Task data>
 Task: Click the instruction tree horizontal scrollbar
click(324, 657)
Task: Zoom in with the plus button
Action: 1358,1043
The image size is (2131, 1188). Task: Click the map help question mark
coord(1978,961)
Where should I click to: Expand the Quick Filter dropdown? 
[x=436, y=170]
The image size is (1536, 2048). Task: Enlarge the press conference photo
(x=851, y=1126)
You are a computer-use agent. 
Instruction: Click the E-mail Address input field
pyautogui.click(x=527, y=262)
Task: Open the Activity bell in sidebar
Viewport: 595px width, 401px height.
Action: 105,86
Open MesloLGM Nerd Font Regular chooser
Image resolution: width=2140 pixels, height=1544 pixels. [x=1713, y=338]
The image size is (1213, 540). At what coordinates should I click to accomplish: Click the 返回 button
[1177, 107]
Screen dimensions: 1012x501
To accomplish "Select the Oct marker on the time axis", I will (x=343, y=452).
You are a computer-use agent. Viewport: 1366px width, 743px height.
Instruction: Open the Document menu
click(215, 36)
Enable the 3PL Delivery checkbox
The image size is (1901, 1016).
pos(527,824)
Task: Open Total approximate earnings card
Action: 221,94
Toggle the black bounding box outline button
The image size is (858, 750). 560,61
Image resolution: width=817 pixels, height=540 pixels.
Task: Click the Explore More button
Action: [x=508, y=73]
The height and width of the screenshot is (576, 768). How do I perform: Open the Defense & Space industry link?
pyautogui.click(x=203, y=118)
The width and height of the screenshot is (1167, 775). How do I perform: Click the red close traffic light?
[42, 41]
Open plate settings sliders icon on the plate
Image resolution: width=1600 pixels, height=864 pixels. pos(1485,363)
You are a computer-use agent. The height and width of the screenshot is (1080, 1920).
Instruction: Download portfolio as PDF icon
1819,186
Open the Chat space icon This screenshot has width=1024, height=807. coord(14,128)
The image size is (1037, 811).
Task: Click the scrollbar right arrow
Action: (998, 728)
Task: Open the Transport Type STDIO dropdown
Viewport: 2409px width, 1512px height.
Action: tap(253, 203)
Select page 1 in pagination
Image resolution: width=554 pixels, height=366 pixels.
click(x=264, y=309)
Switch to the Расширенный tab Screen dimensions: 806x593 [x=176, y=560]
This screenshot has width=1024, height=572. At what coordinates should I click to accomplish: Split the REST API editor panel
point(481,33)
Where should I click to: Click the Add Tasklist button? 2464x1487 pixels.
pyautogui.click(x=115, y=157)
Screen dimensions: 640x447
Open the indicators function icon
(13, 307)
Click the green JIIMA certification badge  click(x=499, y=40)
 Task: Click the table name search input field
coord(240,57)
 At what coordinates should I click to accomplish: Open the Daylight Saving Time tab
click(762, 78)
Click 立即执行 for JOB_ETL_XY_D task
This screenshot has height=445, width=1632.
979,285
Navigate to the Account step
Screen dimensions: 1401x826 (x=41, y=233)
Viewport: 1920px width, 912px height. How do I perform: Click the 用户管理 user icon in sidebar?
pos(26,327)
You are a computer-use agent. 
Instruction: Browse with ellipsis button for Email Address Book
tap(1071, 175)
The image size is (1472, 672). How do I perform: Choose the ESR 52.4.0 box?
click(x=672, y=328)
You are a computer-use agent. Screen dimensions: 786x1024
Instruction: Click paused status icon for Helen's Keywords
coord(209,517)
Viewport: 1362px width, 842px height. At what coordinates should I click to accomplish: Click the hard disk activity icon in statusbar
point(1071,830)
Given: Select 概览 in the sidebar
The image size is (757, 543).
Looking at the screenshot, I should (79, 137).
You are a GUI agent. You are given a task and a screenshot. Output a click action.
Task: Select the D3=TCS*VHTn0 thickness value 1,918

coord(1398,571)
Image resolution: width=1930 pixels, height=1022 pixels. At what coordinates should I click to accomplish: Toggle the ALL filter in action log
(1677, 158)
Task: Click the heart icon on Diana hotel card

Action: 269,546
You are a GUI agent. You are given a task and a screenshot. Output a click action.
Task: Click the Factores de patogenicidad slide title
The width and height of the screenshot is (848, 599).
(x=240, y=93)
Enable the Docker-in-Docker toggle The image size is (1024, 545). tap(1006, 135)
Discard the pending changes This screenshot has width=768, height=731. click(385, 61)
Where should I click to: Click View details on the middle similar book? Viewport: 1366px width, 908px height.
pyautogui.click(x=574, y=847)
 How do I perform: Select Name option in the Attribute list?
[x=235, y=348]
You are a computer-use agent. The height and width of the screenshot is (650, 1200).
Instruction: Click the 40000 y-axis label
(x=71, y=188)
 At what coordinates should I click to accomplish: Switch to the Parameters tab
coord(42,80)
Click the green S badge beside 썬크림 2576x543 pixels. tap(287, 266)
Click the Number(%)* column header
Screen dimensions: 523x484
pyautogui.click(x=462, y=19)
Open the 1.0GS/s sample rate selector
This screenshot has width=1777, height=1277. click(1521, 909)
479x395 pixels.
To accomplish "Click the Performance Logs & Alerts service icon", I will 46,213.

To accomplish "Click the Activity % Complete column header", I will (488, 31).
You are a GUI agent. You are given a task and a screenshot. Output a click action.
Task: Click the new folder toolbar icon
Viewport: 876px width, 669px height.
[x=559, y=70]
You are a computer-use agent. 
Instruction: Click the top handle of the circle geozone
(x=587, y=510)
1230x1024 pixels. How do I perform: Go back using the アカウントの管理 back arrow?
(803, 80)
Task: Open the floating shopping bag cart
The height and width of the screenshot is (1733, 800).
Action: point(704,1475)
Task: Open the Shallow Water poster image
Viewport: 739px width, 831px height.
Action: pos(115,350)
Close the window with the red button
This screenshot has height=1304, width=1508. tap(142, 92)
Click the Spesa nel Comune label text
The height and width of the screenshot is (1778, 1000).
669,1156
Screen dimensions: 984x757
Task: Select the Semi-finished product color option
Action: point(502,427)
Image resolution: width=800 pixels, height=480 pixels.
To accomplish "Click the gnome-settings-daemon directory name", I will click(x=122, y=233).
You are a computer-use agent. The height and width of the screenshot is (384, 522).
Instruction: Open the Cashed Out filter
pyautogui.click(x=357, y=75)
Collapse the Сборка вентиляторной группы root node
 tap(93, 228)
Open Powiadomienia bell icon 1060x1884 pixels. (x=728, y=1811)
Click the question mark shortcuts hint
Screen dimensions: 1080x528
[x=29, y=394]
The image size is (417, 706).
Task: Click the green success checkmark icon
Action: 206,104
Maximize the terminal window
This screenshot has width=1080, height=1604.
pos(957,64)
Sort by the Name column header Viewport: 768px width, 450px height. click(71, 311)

Exercise aim>
How many lines in the records above contain the string "axis"? Reply with the number alone.

Solved exercise>
2